In the same period, another theory that dealt with the importance of the environment was the object of researched. It was the Institutional Theory, which attributed importance to both the environment and managers (Meyer & Rowan, 1977). Different from the first two theories that attribute total or partial influence to the environment, the Resource-Based View (RBV) attributes relevance to internal aspects. The RBV’s main premise is that the unique resources and skills of each organization will provide a competitive advantage for companies (Barney, 1991).
One of the human strategic resources associated with outcomes, either positively or negatively, is the managers who lead the organizations (Hambrick & Mason, 1984; Carpenter et al., 2001; Mendes et al., 2017). One of the subfields of RBV (Serra et al., 2014), the Upper Echelon Theory (UEP), states that strategic decisions and the consequential organizational results are influenced by the characteristics of managers who constitute the upper echelons (Hambrick & Mason, 1984).
Each decision maker brings their own set of data when faced with a particular organizational situation. These data reflect the cognitive basis of the decision maker. They are immutable. Therefore, when they undergo new experiences and acquire new knowledge, their perceptions are updated and may undergo significant changes (March & Simon, 1958; Hambrick & Mason, 1984).
A situation that involves choosing a strategy is not so simple. The decision makers use their cognitive basis and values when making choices, thus creating a screen between the situation and their eventual perception (Hambrick & Mason, 1984). The managers’ field of view is limited, and they cannot absorb all aspects of the organization and of the environment that are present. The managers’ perceptions are even more limited, thus resulting in selectivity of what is recognized by their vision. The information selected for processing and interpretation is chosen based on the values and cognitive characteristics (Hambrick & Mason, 1984).
The manager has a restricted field of view through which a selective reception and a consequent interaction produce strategic choices. The filtering process occurs through the characteristics of the upper echelon, which are defined as “psychological” and “observable”. The psychological variables are the cognitive basis and values, while the observable ones are mainly demographic, experimental, social and financial (Hambrick & Mason, 1984).
Most UEP studies analyse the characteristics of managers for the purpose of evaluating organizational performance, and this evaluation is usually performed on the basis of profitability. In general, the performance evaluation may be conducted in two forms: qualitatively (importance) and quantitatively (measurement) (Catelli, 2001).

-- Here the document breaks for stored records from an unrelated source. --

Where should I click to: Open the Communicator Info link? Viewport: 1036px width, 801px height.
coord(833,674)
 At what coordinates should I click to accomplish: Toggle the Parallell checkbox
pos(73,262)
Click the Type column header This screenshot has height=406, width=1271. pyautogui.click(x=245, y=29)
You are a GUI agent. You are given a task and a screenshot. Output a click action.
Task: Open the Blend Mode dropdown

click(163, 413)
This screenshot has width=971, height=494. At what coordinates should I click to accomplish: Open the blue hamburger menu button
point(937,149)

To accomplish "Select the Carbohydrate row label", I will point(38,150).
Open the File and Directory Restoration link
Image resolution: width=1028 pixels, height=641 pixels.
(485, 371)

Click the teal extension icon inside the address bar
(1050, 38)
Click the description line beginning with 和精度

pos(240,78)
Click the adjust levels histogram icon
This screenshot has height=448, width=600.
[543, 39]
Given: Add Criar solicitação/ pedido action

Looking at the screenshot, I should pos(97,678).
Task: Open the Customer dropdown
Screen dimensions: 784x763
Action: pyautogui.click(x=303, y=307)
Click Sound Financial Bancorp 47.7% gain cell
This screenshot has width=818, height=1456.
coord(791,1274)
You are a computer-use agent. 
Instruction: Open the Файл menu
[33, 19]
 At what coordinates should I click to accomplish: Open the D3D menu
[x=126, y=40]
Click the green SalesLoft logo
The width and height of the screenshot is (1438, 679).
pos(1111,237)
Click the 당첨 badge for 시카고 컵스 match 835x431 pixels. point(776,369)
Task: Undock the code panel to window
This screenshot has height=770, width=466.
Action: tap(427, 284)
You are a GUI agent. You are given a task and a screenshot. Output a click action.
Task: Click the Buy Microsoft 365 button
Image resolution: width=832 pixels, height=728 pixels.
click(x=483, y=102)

In this study and in others regarding UEP, the performance evaluation is qualitative and uses numerical indicators, such as economic-financial indicators (Michel & Hambrick, 1992; Parrino, 1997; Peni, 2014; Hu & Liu, 2015; Bortoluzzi, Zakaria, Santos, & Lunkes, 2016). These indicators are obtained through the analysis of the accounting statements. Hence, the return on assets indexes, the degree of indebtedness and general liquidity were used.
In detail, the return on assets is one of the main indexes used to measure profitability and consists of the relationship between the returns received by the organization compared to its assets (Return on Assets-ROA) (Yang & Zhao, 2014; Cook & Glass, 2015; Pham, Oh, & Pech, 2015; Cline & Yore, 2016). This indicator makes it possible to highlight the returns on the values applied by a company with respect to its assets in a given period.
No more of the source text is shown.